Elhattab’s subsidiary argument is that the BIA abused its discretion in denying his
initial motion to reopen. As we have held, decisions by the BIA to deny a motion to
reopen “will not be disturbed unless they are found to be ‘arbitrary, irrational or contrary
to law.’” See Tipu v. INS, 20 F.3d 580, 582 (3d Cir. 1994).
In its order of November 1, 2006, the BIA reaffirmed its denial of Elhattab’s initial
July 16, 2006 motion to reopen. In that prior decision, the BIA found that Elhattab failed
to provide sufficient evidence to establish the bona fides of his marriage. Specifically, the
BIA pointed to Elhattab’s failure to submit documentary evidence to establish the
commingling of financial resources or a common residence, and his failure to submit a
divorce decree from his alleged earlier divorce. Elhattab now argues that because he had
only been married for a short time when he submitted the documentation supporting his
marriage, much of the information the BIA sought to consider was unavailable to him.
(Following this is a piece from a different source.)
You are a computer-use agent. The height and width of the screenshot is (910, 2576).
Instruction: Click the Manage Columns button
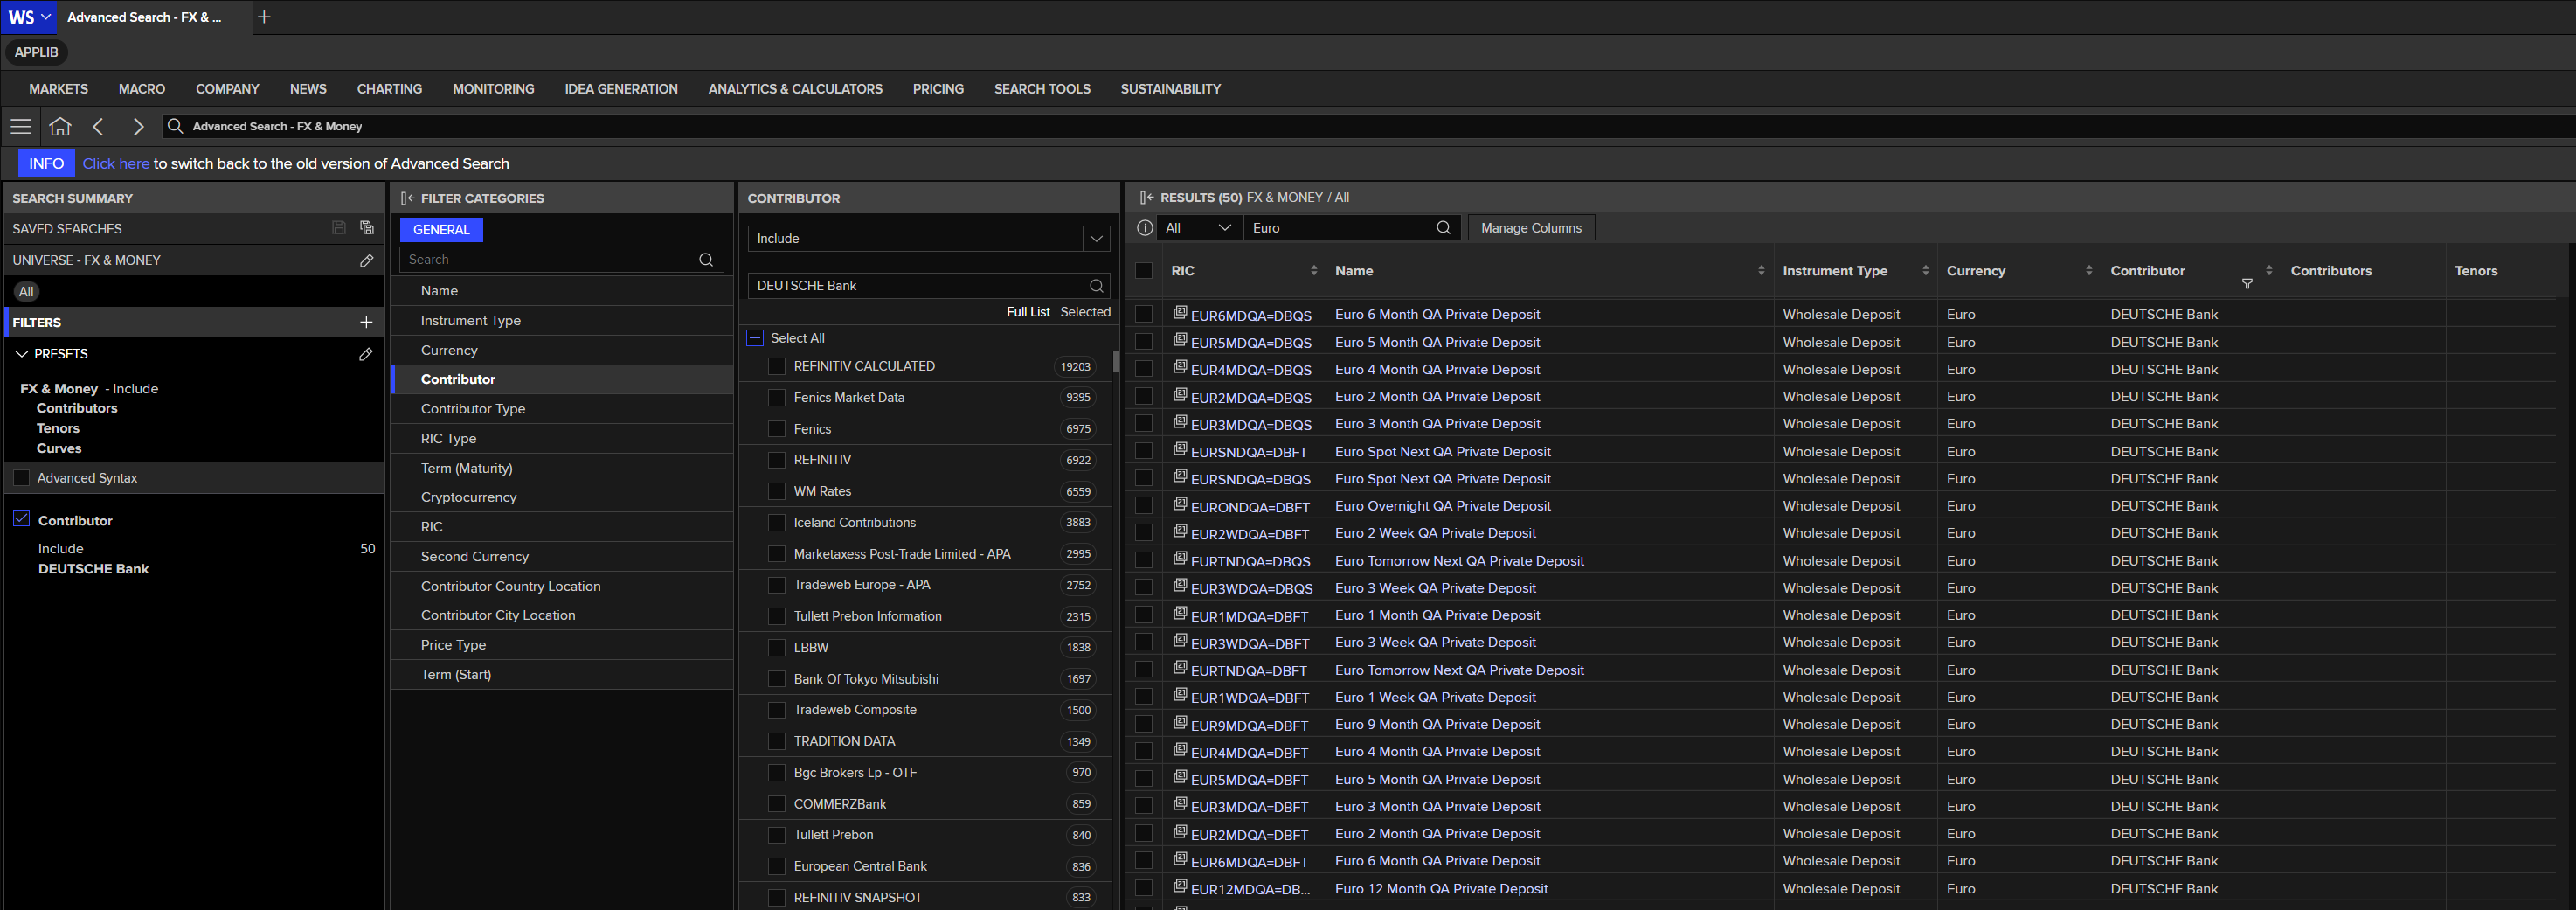tap(1531, 228)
Elhattab’s argument is undercut by the fact that his subsequent motion contained
documents showing joint accounts and a residential lease, both of which predated his
initial motion to reopen. App. 60, 61, 62, 68, 74. As he was in possession of the very
documents he should have submitted to support his initial motion, Elhattab’s argument is
without merit. Accordingly, the BIA did not act arbitrarily, irrationally, or contrary to
law when it denied his initial motion, and we will deny his petition for review.